I'm looking for a reference for the following bound. it's relatively trivial, but I've never seen it anywhere.
Let $G$ be a graph with min degree $\delta$ and max degree at most $\Delta$. I claim that the independence number of $G$ (the largest cardinality of any set of independent vertices) satisfies
$$ \alpha(G)\leq n\left(1-\frac{\delta}{\delta+\Delta}\right) .$$
Proof Idea: I'm using Hofman's bound for non-regular graphs, based on $\lambda_\max$, the largest Laplacian eigenvalue for $G$ :
$$ \alpha(G)\leq n\left(1-\frac{\delta}{\lambda_\max}\right) .$$
see Haemers, Interlacing eigenvalues and graphs for reference. Then using Anderson, Morley, Eigenvalues of the Laplacian of a graph, for any graph $G$,
$$ \lambda_\max \leq \max_{ij \in E(G)} d_i+d_j.$$
Then let $G$ be a graph maximizing $\alpha(G)$ over all graphs with min degree $\delta$ and max degree at most $\Delta$. Assume that there exist an edge $e$ for which both end-vertices have degree strictly larger than $\delta$. Then $G'=G-e$ is still a graph with min degree $\delta$ and max degree at most $\Delta$, and as we only deleted an edge we have $\alpha(G)\leq \alpha(G')$. As $\alpha(G)$ was a maximum, then $\alpha(G)=\alpha(G')$. Therefore without loss of generality I can assume that any edge of $G$ is incident to at least one vertex of min degree. i.e.

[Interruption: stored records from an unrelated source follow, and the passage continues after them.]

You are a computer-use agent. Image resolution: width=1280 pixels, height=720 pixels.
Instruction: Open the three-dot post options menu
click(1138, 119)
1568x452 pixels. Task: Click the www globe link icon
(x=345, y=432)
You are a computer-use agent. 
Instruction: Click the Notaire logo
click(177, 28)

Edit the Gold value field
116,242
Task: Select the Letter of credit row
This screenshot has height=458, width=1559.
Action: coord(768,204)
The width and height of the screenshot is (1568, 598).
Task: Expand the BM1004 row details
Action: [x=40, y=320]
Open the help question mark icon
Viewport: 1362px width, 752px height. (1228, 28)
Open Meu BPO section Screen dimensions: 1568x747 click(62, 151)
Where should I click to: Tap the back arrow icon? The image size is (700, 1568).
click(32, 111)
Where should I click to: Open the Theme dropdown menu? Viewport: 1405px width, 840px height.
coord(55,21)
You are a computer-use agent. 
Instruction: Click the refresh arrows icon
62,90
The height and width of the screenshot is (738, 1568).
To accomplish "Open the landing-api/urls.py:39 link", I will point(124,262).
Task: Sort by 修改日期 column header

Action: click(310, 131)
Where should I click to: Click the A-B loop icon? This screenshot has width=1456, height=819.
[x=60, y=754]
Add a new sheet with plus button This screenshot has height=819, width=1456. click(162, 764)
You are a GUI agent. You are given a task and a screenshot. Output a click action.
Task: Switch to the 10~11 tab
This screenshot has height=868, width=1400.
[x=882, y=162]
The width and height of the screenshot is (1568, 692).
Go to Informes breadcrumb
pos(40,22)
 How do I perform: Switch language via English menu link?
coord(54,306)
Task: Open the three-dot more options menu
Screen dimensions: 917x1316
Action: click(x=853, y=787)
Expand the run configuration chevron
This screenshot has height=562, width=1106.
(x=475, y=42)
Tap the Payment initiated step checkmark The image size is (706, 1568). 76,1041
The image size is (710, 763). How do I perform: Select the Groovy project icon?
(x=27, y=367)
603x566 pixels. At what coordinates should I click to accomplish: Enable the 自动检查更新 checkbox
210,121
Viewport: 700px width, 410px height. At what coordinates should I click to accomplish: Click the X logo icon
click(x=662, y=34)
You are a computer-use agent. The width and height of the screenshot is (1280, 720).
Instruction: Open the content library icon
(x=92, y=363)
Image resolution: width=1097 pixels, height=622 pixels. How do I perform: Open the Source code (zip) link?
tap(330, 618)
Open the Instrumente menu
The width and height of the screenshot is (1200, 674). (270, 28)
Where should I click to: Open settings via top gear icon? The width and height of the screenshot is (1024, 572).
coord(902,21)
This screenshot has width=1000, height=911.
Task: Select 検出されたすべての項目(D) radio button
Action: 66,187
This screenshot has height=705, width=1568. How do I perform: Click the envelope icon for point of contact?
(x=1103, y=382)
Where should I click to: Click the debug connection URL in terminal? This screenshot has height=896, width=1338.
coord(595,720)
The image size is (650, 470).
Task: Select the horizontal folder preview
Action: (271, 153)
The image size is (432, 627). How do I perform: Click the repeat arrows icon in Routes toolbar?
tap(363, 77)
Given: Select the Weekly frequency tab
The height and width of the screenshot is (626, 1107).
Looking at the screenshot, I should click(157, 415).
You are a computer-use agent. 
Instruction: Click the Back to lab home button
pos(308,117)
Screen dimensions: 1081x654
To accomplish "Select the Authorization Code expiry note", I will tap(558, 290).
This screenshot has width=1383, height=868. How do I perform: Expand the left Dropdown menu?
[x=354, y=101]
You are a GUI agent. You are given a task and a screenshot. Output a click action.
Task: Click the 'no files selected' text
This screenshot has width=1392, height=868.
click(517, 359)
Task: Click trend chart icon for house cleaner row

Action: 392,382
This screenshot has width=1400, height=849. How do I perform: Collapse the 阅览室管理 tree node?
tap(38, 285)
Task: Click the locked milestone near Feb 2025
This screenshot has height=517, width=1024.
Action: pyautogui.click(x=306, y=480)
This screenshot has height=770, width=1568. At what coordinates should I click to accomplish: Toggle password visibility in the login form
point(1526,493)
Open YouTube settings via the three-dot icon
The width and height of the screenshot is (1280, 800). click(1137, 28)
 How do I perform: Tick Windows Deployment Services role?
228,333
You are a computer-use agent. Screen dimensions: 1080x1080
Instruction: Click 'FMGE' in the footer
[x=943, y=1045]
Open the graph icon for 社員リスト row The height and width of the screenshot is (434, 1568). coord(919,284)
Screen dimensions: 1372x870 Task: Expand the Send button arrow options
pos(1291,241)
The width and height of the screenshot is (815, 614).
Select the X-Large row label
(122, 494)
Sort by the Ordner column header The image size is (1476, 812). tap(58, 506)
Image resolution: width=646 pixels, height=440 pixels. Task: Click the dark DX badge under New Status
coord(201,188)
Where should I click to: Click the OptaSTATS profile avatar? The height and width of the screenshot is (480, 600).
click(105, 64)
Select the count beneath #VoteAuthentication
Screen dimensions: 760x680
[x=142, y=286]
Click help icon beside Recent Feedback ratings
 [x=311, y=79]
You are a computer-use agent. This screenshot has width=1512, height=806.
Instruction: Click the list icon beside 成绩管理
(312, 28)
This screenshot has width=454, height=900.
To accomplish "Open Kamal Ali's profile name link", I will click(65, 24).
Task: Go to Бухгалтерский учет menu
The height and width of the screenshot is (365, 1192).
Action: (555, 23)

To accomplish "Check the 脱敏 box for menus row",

$$ \lambda_\max \leq \max_{ij \in E(G)} d_i+d_j \leq \delta+\Delta,$$
and we get
$$ \alpha(G)\leq n\left(1-\frac{\delta}{\delta+\Delta}\right).$$
As $G$ is maximzing this value, this inequality holds for any graph with min degree $\delta$ and max degree at most $\Delta$.
Best Answer
There is a proof that does not require eigenvalues.
Let $S$ be an independent set of size $\alpha$. Then there are at least $\delta \cdot \alpha$ edges from $S$ to $V-S$. On the other hand, there are at most $\Delta \cdot (n-\alpha)$ such edges, since each vertex in $V-S$ gets at most $\Delta$ of them. Therefore $$\delta \cdot \alpha \le \Delta \cdot (n-\alpha) \implies \alpha \le n \cdot \frac{\Delta}{\delta + \Delta} = n\left(1 - \frac{\delta}{\delta+\Delta}\right).$$ For the $\delta=2$ case, this is Lemma 1 in this paper, and it can probably be found elsewhere, too.